ACTIVITY:
Every line below needs to be returned exactly as written.
------ SOURCE RECORDS ------
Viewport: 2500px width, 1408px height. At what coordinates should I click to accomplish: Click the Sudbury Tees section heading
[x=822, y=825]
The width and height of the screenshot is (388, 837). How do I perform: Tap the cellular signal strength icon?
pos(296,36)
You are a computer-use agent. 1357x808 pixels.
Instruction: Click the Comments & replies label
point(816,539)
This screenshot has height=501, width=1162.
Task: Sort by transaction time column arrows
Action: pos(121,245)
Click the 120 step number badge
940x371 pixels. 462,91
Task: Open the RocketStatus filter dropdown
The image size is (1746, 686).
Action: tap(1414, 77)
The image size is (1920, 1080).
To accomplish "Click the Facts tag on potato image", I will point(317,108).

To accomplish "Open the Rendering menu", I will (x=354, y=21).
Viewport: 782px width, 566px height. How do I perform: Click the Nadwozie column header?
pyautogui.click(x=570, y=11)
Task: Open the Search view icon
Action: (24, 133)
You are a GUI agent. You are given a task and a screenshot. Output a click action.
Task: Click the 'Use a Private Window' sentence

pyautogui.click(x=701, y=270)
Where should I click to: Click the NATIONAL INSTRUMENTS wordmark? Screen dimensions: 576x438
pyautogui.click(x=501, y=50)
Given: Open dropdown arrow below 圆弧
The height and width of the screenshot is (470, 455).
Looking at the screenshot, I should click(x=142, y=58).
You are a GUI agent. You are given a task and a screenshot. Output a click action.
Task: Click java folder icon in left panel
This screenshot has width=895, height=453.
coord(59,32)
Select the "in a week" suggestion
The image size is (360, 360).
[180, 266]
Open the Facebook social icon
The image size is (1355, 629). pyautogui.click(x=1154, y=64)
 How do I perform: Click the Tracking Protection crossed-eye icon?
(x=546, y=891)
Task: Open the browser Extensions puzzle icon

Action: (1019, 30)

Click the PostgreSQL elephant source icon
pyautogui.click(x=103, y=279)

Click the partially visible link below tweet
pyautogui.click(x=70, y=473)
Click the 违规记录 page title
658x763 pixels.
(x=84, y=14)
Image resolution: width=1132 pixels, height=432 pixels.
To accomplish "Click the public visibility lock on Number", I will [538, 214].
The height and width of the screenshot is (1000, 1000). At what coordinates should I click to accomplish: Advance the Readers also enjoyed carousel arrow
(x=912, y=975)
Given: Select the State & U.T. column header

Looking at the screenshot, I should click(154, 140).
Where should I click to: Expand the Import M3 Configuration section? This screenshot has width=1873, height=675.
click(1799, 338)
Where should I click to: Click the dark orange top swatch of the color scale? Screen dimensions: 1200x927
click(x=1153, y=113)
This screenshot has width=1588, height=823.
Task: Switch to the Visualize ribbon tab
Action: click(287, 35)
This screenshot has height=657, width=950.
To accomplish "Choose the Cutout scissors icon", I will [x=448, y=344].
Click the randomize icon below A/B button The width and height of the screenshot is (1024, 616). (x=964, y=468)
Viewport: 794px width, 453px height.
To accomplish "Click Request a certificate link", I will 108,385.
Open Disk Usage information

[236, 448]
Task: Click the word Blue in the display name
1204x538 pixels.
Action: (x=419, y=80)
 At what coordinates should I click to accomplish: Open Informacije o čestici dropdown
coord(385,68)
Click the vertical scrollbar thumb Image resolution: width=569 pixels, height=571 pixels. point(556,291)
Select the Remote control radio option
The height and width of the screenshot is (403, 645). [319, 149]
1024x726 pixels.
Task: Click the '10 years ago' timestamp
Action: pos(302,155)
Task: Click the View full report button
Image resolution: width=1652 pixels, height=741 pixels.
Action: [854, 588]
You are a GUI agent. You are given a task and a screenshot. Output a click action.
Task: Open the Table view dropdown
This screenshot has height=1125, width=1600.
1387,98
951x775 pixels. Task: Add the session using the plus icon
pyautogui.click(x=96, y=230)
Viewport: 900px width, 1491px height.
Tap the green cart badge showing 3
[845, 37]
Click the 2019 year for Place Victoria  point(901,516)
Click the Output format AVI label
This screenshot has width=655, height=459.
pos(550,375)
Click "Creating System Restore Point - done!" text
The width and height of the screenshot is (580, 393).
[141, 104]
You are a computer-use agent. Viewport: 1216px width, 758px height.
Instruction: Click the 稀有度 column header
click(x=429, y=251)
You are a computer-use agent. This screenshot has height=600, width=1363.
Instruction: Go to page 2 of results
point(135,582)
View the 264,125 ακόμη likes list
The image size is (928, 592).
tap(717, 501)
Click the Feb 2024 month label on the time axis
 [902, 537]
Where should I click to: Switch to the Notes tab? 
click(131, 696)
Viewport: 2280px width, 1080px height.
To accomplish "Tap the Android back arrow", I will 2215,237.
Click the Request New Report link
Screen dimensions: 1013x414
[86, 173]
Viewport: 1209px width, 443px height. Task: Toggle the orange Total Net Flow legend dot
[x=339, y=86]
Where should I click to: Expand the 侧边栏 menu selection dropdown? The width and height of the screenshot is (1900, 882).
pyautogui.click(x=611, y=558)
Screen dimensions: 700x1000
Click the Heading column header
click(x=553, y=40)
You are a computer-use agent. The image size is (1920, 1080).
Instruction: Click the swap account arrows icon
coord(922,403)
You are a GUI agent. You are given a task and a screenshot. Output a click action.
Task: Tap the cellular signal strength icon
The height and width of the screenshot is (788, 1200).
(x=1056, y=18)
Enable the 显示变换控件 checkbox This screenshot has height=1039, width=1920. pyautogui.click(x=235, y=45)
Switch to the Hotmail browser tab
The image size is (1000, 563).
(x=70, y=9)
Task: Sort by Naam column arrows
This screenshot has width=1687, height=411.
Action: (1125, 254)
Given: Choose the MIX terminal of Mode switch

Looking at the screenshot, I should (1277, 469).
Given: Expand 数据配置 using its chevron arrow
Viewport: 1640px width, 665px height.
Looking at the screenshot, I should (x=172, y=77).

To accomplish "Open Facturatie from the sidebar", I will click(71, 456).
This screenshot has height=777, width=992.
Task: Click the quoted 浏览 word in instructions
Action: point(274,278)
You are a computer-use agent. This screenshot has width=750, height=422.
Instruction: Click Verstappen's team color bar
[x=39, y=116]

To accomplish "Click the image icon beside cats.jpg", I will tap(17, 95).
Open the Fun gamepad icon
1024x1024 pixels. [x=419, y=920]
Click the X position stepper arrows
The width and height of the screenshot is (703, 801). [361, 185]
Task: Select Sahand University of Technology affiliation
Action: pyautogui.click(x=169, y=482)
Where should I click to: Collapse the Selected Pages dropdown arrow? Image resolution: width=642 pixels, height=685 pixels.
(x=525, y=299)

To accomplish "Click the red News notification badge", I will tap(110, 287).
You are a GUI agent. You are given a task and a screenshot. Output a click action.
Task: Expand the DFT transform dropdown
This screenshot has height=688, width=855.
------
WRITTEN RESPONSE:
Viewport: 2500px width, 1408px height. At what coordinates should I click to accomplish: Click the Sudbury Tees section heading
[x=822, y=825]
The width and height of the screenshot is (388, 837). How do I perform: Tap the cellular signal strength icon?
pos(296,36)
You are a computer-use agent. 1357x808 pixels.
Instruction: Click the Comments & replies label
point(816,539)
This screenshot has height=501, width=1162.
Task: Sort by transaction time column arrows
Action: pos(121,245)
Click the 120 step number badge
940x371 pixels. 462,91
Task: Open the RocketStatus filter dropdown
The image size is (1746, 686).
Action: tap(1414, 77)
The image size is (1920, 1080).
To accomplish "Click the Facts tag on potato image", I will point(317,108).

To accomplish "Open the Rendering menu", I will (x=354, y=21).
Viewport: 782px width, 566px height. How do I perform: Click the Nadwozie column header?
pyautogui.click(x=570, y=11)
Task: Open the Search view icon
Action: (24, 133)
You are a GUI agent. You are given a task and a screenshot. Output a click action.
Task: Click the 'Use a Private Window' sentence

pyautogui.click(x=701, y=270)
Where should I click to: Click the NATIONAL INSTRUMENTS wordmark? Screen dimensions: 576x438
pyautogui.click(x=501, y=50)
Given: Open dropdown arrow below 圆弧
The height and width of the screenshot is (470, 455).
Looking at the screenshot, I should click(x=142, y=58).
You are a GUI agent. You are given a task and a screenshot. Output a click action.
Task: Click java folder icon in left panel
This screenshot has width=895, height=453.
coord(59,32)
Select the "in a week" suggestion
The image size is (360, 360).
[180, 266]
Open the Facebook social icon
The image size is (1355, 629). pyautogui.click(x=1154, y=64)
 How do I perform: Click the Tracking Protection crossed-eye icon?
(x=546, y=891)
Task: Open the browser Extensions puzzle icon

Action: (1019, 30)

Click the PostgreSQL elephant source icon
pyautogui.click(x=103, y=279)

Click the partially visible link below tweet
pyautogui.click(x=70, y=473)
Click the 违规记录 page title
658x763 pixels.
(x=84, y=14)
Image resolution: width=1132 pixels, height=432 pixels.
To accomplish "Click the public visibility lock on Number", I will [538, 214].
The height and width of the screenshot is (1000, 1000). At what coordinates should I click to accomplish: Advance the Readers also enjoyed carousel arrow
(x=912, y=975)
Given: Select the State & U.T. column header

Looking at the screenshot, I should click(154, 140).
Where should I click to: Expand the Import M3 Configuration section? This screenshot has width=1873, height=675.
click(1799, 338)
Where should I click to: Click the dark orange top swatch of the color scale? Screen dimensions: 1200x927
click(x=1153, y=113)
This screenshot has width=1588, height=823.
Task: Switch to the Visualize ribbon tab
Action: click(287, 35)
This screenshot has height=657, width=950.
To accomplish "Choose the Cutout scissors icon", I will [x=448, y=344].
Click the randomize icon below A/B button The width and height of the screenshot is (1024, 616). (x=964, y=468)
Viewport: 794px width, 453px height.
To accomplish "Click Request a certificate link", I will 108,385.
Open Disk Usage information

[236, 448]
Task: Click the word Blue in the display name
1204x538 pixels.
Action: (x=419, y=80)
 At what coordinates should I click to accomplish: Open Informacije o čestici dropdown
coord(385,68)
Click the vertical scrollbar thumb Image resolution: width=569 pixels, height=571 pixels. point(556,291)
Select the Remote control radio option
The height and width of the screenshot is (403, 645). [319, 149]
1024x726 pixels.
Task: Click the '10 years ago' timestamp
Action: pos(302,155)
Task: Click the View full report button
Image resolution: width=1652 pixels, height=741 pixels.
Action: [854, 588]
You are a GUI agent. You are given a task and a screenshot. Output a click action.
Task: Open the Table view dropdown
This screenshot has height=1125, width=1600.
1387,98
951x775 pixels. Task: Add the session using the plus icon
pyautogui.click(x=96, y=230)
Viewport: 900px width, 1491px height.
Tap the green cart badge showing 3
[845, 37]
Click the 2019 year for Place Victoria  point(901,516)
Click the Output format AVI label
This screenshot has width=655, height=459.
pos(550,375)
Click "Creating System Restore Point - done!" text
The width and height of the screenshot is (580, 393).
[141, 104]
You are a computer-use agent. Viewport: 1216px width, 758px height.
Instruction: Click the 稀有度 column header
click(x=429, y=251)
You are a computer-use agent. This screenshot has height=600, width=1363.
Instruction: Go to page 2 of results
point(135,582)
View the 264,125 ακόμη likes list
The image size is (928, 592).
tap(717, 501)
Click the Feb 2024 month label on the time axis
 [902, 537]
Where should I click to: Switch to the Notes tab? 
click(131, 696)
Viewport: 2280px width, 1080px height.
To accomplish "Tap the Android back arrow", I will 2215,237.
Click the Request New Report link
Screen dimensions: 1013x414
[86, 173]
Viewport: 1209px width, 443px height. Task: Toggle the orange Total Net Flow legend dot
[x=339, y=86]
Where should I click to: Expand the 侧边栏 menu selection dropdown? The width and height of the screenshot is (1900, 882).
pyautogui.click(x=611, y=558)
Screen dimensions: 700x1000
Click the Heading column header
click(x=553, y=40)
You are a computer-use agent. The image size is (1920, 1080).
Instruction: Click the swap account arrows icon
coord(922,403)
You are a GUI agent. You are given a task and a screenshot. Output a click action.
Task: Tap the cellular signal strength icon
The height and width of the screenshot is (788, 1200).
(x=1056, y=18)
Enable the 显示变换控件 checkbox This screenshot has height=1039, width=1920. pyautogui.click(x=235, y=45)
Switch to the Hotmail browser tab
The image size is (1000, 563).
(x=70, y=9)
Task: Sort by Naam column arrows
This screenshot has width=1687, height=411.
Action: (1125, 254)
Given: Choose the MIX terminal of Mode switch

Looking at the screenshot, I should (1277, 469).
Given: Expand 数据配置 using its chevron arrow
Viewport: 1640px width, 665px height.
Looking at the screenshot, I should (x=172, y=77).

To accomplish "Open Facturatie from the sidebar", I will click(71, 456).
This screenshot has height=777, width=992.
Task: Click the quoted 浏览 word in instructions
Action: point(274,278)
You are a computer-use agent. This screenshot has width=750, height=422.
Instruction: Click Verstappen's team color bar
[x=39, y=116]

To accomplish "Click the image icon beside cats.jpg", I will tap(17, 95).
Open the Fun gamepad icon
1024x1024 pixels. [x=419, y=920]
Click the X position stepper arrows
The width and height of the screenshot is (703, 801). [361, 185]
Task: Select Sahand University of Technology affiliation
Action: pyautogui.click(x=169, y=482)
Where should I click to: Collapse the Selected Pages dropdown arrow? Image resolution: width=642 pixels, height=685 pixels.
(x=525, y=299)

To accomplish "Click the red News notification badge", I will tap(110, 287).
You are a GUI agent. You are given a task and a screenshot. Output a click action.
Task: Expand the DFT transform dropdown
This screenshot has height=688, width=855.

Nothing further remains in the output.